Text =>
** Begin **

Despite its age, Macbeth remains relevant in the 21st century.
Kathryn Hunter in The Tragedy of Macbeth, now playing in select ­theatres and streaming on Apple TV+ Jan. 14. COURTESY APPLE TV+/TNS

Since 1906, there have been at least 17 film and TV productions of Shakespeare’s ­Macbeth, each one featuring the greatest directors and actors of the time.

The fact that film director Joel Coen has delivered yet another film version of Macbeth reinforces the enduring relevance of Shakespeare’s themes and their place in our senior high-school classrooms, as those 16th-century themes continue to inform our understanding of the world of 2022.

It should be no surprise that Macbeth still resonates in 2022. After all, it is a ­version of a tale told so often about a ruthlessly ­ambitious man devoid of moral or ethical foundation who is not moved by the decency or integrity of those around him, and who gains the highest office in the land for no other reason than the power it brings against his perceived detractors and enemies.

The moral responsibilities of leadership are inevitably sacrificed on the altar of ­self-interest.

It is these themes that bring Macbeth’s relevance into the 21st century and the ­modern classroom.

Shakespeare’s enduring view of the world, with all its quirks and foibles, humour and tragedy, has always been more effectively represented by film than by words on a page. Macbeth is not a book but a script that needs to be interpreted through ­performance, and has always been a gift to imaginative film directors and actors.

Coen’s interpretation, described by one reviewer as “crowded with schemers seized by misguided ambitions,” will resonate with today’s CNN news-wise kids with its obvious and tempting 21st century political parallels.

Under the imaginative direction of Coen, Macbeth emerges in this latest iteration as a well-timed modern parable, starring Denzel Washington in the lead role, with Frances McDormand (from Coen’s Fargo) as ­Macbeth’s equally ambitious wife.

This version, like all the other film ­versions, raises important questions about how we teach Shakespeare in today’s heavily timetabled school day.

Shakespeare’s plays were written to be performed in their entirety at one sitting for an essentially non-literate audience of the 1600s, not read bit by bit in a high-school classroom with a shift to the next Math or Science class looming every 60 minutes, just when the plot becomes interesting. It is not an episodic play. It is a two to two-and-a-half-hour experience.

First performed in 1606, Macbeth is also an important piece of literary history, given that it marks the intersection between the fatalism of the great Greek tragedies such as Antigone and Medea and the post- Reformation Elizabethan tragedies such as Marlowe’s Dr. Faustus, first performed in 1592.

** End **

Material shown =>
** Begin **

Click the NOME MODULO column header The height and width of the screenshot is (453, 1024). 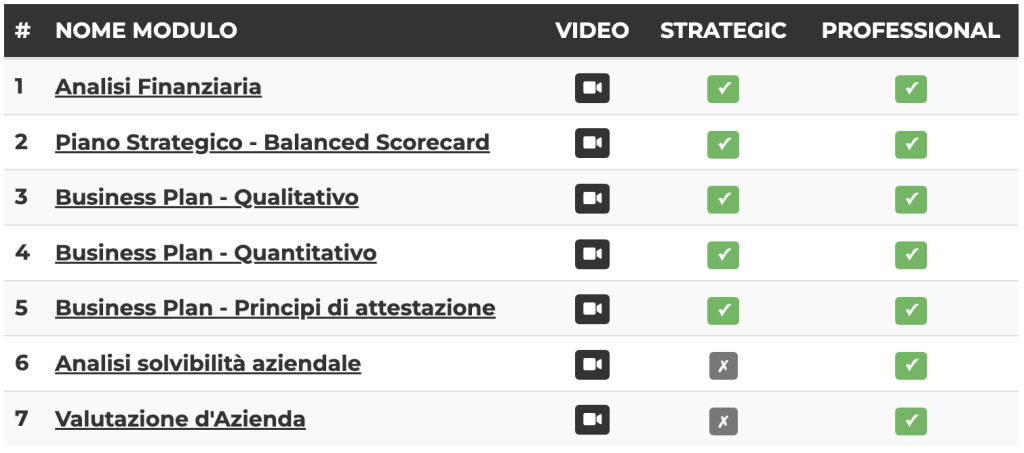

** End **
** Begin **

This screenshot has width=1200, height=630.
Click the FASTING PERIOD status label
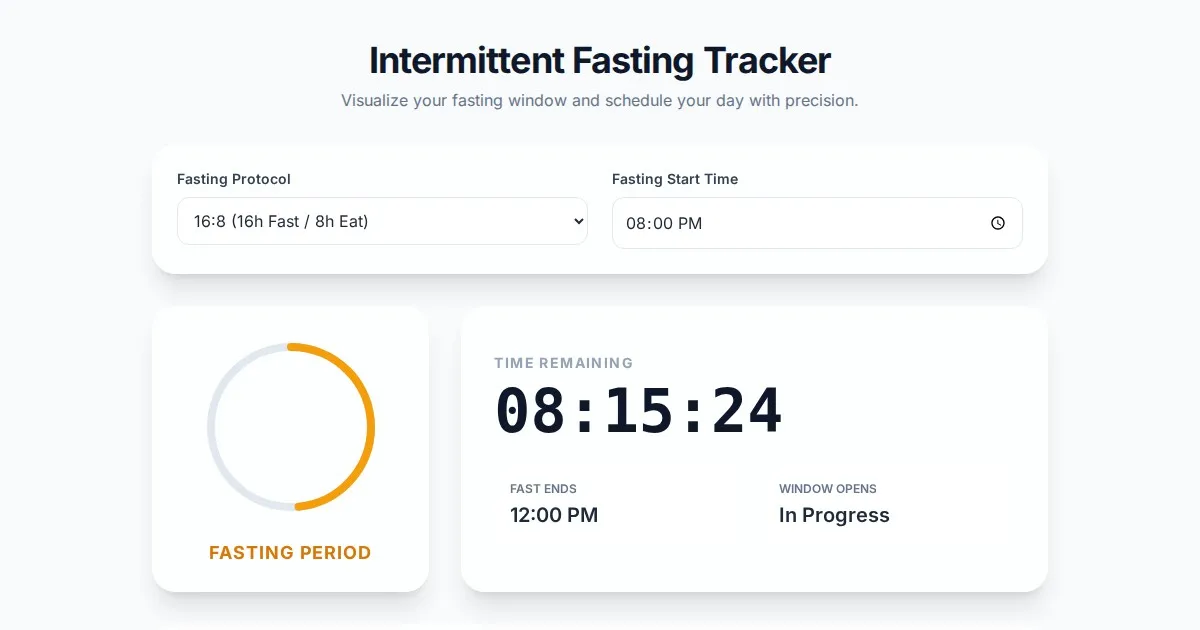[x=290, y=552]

** End **

Objective 1 => In the text on Macbeth, who plays Macbeth's wife in the Joel Coen film?
Objective 2 => Reproduce the passage of the text on Macbeth word for word, starting with "The moral responsibilities" and going on through "century political parallels.".
The data has no role in this exercise.

Task solution 1 => Frances McDormand

Task solution 2 =>
The moral responsibilities of leadership are inevitably sacrificed on the altar of ­self-interest.

It is these themes that bring Macbeth’s relevance into the 21st century and the ­modern classroom.

Shakespeare’s enduring view of the world, with all its quirks and foibles, humour and tragedy, has always been more effectively represented by film than by words on a page. Macbeth is not a book but a script that needs to be interpreted through ­performance, and has always been a gift to imaginative film directors and actors.

Coen’s interpretation, described by one reviewer as “crowded with schemers seized by misguided ambitions,” will resonate with today’s CNN news-wise kids with its obvious and tempting 21st century political parallels.